From Kathiann M. Kowalski

The Environmental Fellows in the MBL’s Logan Science Journalism Program have returned to Woods Hole after two full and exhausting days of field work at the Harvard Forest. Besides being an incredible living laboratory for lots of ecological research, Harvard Forest is a place of great beauty. The view of the hemlock forest canopy was especially breathtaking.

Hemlocks in Harvard Forest. Photo by KM Kowalski

Sadly, Harvard Forest Director David Foster reports, most of the hemlocks there may be dead in as little as ten years. Hemlock wooly adelgid infestation will drastically change the face of the forest.

Closer to ground, our group took carbon dioxide readings from plots at the MBL’s heated soil experiment area. That experiment examines questions related to climate change.

We also took core samples from Black Gum Swamp. We want to see what organic material the sediments contain as we go deeper and further back in time.

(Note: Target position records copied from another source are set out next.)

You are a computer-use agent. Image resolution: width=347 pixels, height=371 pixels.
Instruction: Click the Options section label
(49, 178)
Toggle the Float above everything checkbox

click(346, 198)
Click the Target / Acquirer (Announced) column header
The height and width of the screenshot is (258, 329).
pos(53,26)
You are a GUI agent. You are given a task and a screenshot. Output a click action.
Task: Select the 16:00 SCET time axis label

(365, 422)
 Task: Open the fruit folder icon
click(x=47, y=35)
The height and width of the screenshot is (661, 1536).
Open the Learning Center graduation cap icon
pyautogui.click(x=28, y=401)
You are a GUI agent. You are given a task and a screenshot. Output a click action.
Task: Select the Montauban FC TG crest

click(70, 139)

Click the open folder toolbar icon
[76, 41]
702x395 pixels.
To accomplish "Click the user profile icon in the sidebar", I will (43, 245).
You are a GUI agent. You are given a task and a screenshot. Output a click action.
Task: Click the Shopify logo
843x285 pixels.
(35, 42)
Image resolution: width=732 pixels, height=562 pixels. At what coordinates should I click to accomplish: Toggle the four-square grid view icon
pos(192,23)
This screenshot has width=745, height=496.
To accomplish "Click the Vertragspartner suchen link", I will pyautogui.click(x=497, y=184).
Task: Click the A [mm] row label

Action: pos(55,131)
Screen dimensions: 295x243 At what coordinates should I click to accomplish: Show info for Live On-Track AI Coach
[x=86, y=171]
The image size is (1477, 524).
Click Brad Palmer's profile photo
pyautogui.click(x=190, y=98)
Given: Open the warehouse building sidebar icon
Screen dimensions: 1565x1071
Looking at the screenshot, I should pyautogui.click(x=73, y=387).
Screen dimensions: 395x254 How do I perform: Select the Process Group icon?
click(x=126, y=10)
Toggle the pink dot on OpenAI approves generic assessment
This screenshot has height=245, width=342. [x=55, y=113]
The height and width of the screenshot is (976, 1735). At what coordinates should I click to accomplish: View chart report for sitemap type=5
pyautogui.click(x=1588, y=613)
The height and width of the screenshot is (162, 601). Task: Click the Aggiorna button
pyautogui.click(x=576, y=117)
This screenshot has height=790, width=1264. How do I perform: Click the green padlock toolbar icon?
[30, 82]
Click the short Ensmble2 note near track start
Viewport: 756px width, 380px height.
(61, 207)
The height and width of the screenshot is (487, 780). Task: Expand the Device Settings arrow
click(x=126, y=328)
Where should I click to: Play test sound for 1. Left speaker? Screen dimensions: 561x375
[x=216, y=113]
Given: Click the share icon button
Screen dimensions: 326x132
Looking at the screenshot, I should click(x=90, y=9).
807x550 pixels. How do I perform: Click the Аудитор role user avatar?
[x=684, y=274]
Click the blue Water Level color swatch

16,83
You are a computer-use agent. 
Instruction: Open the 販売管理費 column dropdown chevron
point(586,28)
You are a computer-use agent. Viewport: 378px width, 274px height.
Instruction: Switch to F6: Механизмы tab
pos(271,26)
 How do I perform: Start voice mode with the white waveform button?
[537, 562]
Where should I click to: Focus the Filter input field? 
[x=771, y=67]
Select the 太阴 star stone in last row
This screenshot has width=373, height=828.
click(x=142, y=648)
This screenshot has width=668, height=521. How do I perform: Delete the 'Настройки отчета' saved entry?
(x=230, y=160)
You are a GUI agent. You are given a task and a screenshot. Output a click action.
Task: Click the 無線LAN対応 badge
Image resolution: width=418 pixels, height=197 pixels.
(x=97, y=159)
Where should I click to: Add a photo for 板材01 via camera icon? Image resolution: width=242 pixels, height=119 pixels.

Core sampling at Black Gum Swamp, Harvard Forest. Photo by KM Kowalski

Now we’re working with the core samples and data from our field work. We’ve heard the saying that even a bad day in the field beats a good day in the office, and I do miss the beauty and serenity of the majestic hemlocks and the rest of the trees.

On the other hand, it’s also fun trying to sift through the data so we can see what it tells us. And we’re looking forward to preparing our presentations for the end of the week. Now we just need Excel, PowerPoint, and the rest of our computer programs to cooperate.